What happens on reasoning tasks

The ten tasks above are all categorical: pick a fruit, pick a color, pick an integer. The diversity lives in the answer space itself. Other product tasks are not shaped like that. Math reasoning has a single correct answer; the diversity lives in the path to it.

I sampled both vanilla and trained on 25 GSM8K problems, k=10 chains of thought per problem, at two temperatures. Among the correct chains in each cell I counted how many distinct calculation paths appeared (different sequences of intermediate numbers):

Condition	Distinct paths (of 10)	Correct (of 10)
vanilla, T=1.0	7.4	9.8
vanilla, T=1.5	8.4	9.7
trained, T=1.0	8.4	9.8
trained, T=1.5	8.7	9.4

The picture flips.
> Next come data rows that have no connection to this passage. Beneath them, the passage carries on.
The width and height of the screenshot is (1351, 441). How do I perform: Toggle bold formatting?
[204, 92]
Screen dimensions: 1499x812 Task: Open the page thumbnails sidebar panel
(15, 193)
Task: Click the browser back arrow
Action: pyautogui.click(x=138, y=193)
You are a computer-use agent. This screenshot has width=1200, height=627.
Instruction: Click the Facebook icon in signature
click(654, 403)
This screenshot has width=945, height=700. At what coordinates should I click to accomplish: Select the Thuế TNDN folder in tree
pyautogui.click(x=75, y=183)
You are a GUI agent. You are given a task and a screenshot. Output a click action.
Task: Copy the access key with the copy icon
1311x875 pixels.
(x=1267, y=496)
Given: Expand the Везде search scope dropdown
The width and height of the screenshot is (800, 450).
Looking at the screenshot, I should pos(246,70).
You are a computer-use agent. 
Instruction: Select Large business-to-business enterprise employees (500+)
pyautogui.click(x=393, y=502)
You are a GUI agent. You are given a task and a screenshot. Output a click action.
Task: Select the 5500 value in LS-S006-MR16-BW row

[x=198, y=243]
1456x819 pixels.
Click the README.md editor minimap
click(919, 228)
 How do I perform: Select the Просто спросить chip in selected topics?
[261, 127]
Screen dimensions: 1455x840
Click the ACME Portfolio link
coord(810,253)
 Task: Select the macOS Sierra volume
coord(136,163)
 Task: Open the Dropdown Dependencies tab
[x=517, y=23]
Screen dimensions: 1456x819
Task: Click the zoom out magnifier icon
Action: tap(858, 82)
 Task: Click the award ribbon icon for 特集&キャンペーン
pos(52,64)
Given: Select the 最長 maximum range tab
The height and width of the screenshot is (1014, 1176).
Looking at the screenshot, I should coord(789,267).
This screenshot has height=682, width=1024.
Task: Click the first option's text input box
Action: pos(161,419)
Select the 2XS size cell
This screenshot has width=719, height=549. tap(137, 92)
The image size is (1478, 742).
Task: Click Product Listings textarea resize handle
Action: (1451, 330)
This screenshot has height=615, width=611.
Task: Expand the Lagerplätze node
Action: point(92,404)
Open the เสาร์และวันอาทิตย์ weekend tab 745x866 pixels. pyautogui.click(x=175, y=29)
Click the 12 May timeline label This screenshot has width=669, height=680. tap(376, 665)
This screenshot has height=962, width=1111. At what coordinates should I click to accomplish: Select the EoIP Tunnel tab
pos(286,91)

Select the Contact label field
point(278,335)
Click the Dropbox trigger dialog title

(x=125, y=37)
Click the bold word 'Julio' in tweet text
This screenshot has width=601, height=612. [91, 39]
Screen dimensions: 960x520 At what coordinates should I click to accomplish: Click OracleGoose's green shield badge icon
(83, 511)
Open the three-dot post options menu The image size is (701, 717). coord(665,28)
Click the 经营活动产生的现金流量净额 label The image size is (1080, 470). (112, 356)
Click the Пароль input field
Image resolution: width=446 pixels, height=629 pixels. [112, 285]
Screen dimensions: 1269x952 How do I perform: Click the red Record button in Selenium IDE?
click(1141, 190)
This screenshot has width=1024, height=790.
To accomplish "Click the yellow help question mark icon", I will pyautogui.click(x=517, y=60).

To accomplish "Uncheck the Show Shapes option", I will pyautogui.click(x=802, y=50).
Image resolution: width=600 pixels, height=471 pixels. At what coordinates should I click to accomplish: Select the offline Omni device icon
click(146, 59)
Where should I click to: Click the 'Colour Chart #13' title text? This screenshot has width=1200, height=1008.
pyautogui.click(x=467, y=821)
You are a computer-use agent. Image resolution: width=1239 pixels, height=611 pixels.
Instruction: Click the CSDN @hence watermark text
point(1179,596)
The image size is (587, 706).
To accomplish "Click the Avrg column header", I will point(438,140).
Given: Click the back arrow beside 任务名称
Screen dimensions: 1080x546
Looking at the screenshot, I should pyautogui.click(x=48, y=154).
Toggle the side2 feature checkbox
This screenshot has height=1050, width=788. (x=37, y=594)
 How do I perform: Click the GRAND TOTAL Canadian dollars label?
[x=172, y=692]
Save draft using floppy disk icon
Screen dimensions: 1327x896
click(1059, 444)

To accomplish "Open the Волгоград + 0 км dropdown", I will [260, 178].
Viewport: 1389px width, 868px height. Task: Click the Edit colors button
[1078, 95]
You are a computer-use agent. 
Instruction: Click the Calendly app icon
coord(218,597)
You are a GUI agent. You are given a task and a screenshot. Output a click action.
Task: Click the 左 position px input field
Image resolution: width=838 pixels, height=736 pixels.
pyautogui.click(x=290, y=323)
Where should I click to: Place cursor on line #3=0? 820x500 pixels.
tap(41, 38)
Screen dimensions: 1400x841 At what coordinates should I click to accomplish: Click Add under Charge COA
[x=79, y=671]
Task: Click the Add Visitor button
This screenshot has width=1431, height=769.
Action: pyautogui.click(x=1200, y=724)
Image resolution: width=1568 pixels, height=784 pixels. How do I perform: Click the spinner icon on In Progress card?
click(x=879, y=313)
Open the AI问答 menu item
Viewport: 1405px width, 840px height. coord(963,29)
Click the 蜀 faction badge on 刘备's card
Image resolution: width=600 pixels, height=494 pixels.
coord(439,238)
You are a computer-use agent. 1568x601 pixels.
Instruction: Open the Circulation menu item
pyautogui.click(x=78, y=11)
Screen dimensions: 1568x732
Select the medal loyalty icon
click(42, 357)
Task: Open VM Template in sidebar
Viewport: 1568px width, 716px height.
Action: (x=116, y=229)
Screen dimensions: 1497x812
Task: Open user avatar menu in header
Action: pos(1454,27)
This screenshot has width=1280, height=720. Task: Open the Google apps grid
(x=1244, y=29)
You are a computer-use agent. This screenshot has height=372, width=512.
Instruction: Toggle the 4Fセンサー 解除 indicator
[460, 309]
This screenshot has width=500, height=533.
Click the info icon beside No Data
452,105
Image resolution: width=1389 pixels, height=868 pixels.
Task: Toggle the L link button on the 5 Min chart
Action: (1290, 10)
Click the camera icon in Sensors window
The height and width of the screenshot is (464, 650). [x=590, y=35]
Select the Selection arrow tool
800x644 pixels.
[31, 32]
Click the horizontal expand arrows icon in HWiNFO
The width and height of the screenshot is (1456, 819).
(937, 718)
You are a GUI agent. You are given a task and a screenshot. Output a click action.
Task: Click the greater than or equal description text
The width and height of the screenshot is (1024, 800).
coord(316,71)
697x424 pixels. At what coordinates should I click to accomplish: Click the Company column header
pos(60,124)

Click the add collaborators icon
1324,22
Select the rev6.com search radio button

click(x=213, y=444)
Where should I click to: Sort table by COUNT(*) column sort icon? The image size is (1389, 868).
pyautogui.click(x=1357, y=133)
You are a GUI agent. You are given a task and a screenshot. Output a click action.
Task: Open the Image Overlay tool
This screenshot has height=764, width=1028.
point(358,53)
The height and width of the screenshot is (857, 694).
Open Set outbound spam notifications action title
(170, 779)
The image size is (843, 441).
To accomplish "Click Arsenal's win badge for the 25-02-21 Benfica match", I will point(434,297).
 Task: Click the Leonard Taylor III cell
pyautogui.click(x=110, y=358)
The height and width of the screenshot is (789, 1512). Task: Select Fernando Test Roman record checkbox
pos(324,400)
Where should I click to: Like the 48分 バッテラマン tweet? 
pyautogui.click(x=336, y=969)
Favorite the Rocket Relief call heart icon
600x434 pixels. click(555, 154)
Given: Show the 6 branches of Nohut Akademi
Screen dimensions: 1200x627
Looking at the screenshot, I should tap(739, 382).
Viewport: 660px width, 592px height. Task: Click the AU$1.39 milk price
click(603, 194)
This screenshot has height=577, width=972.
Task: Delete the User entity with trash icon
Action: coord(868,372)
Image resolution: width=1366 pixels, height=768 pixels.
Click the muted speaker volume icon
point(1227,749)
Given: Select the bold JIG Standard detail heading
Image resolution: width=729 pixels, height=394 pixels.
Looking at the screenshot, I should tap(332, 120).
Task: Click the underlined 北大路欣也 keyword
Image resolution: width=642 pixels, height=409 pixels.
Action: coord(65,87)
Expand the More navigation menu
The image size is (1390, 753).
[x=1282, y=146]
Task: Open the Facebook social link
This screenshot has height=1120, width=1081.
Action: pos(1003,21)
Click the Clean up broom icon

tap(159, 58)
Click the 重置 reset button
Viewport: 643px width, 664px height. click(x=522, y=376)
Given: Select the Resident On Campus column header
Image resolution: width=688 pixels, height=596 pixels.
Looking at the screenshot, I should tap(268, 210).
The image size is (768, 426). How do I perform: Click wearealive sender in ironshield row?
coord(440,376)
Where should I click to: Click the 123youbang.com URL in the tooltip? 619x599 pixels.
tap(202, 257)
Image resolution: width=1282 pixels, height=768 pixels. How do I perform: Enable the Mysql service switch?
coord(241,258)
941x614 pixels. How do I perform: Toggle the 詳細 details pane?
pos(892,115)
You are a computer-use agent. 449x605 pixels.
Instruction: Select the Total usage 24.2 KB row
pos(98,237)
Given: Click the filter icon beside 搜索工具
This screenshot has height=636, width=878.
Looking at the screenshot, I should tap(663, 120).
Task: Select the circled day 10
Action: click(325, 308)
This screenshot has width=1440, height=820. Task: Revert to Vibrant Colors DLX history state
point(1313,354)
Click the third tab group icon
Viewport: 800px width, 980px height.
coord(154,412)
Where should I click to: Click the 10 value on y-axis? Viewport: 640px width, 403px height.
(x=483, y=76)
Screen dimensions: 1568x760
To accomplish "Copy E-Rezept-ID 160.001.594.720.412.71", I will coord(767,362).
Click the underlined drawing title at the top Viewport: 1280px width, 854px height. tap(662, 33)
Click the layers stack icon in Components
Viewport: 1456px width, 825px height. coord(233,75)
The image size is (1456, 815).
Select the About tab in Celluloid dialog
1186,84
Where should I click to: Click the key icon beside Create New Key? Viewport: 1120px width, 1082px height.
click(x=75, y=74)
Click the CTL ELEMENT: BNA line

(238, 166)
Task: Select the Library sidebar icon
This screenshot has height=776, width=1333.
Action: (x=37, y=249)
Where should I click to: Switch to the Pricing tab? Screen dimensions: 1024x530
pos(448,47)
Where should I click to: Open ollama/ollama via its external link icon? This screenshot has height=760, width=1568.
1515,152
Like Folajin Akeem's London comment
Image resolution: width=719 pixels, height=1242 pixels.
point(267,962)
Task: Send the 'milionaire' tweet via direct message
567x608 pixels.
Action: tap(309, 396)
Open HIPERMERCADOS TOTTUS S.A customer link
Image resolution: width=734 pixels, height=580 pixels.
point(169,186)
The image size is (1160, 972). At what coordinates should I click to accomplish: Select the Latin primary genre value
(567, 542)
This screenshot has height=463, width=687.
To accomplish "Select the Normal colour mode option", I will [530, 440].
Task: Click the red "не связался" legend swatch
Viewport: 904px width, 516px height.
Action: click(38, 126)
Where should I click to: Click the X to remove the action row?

Vanilla at T=1.5 reaches the same raw diversity training does. Both push toward a soft ceiling near 8.7 distinct paths in a 10-sample draw. Training and temperature partially substitute on this task; combining them barely composes.

Accuracy is where they diverge. Training buys diversity for free: same 9.8 of 10 correct as the baseline at the same temperature. Temperature buys it for a small accuracy tax. Stacking them taxes more.

The result splits by task family. Where the answer space itself is the diversity target, training does something raising temperature to 1.5 did not. Where the answer is fixed and diversity lives in the path, training and temperature trade off in raw diversity, and training is the better Pareto choice because it preserves accuracy.

Bounds

This is one intervention on one model. I tested one open-weight family (Qwen3) at one size (30B total parameters, 3B active per token), trained on one task from a ten-task panel, and evaluated against a subset of standard capability benchmarks. Replicate with the model you ship before betting product strategy on the finding.

What's measured on the categorical tasks is total variation distance from uniform: distribution flattening, not necessarily useful diversity. For finite dice-like prompts (integers, card suits) uniform over valid answers is the right target. For open semantic domains (fruit, animal, word) "uniform over every valid answer" is not obviously what a product wants. The GSM8K test above gives a partial answer for reasoning tasks; for open-ended generation (essays, brainstorming, product naming) I have not measured.

Knowledge and reasoning held steady on MMLU (200 questions) and GSM8K (50 problems). Those are smoke tests, not a deployment screen. A diversity-restoration update could affect instruction-following, calibration, safety behavior, tool-use reliability, or JSON formatting without moving either benchmark. The training compute was about $25; the operational cost of shipping a forked model (regression testing, safety review, version management) is separate and not free.

Four things I stand behind: the direction of the effect, the cross-task transfer on these categorical prompts, the fact that knowledge and reasoning held steady across the benchmarks I ran, and that the trained model produces more diverse GSM8K reasoning paths than vanilla at the same temperature without losing accuracy.

Close

The conventional story about RLHF: it makes models better behaved at the cost of creativity, and the trade-off is fundamental. The trade-off is more local than that. Fifty training steps on one task substantially recover the diversity across nine others. Knowledge and reasoning hold.

If your product depends on the model emitting different responses to the same prompt, you have a knob you did not know existed. On tasks where the answer space is the diversity target, the knob does something the temperature knob cannot. On tasks where diversity lives in the reasoning path, it is the accuracy-preserving alternative to turning temperature up. The instruct model you ship today does not have to stay narrow.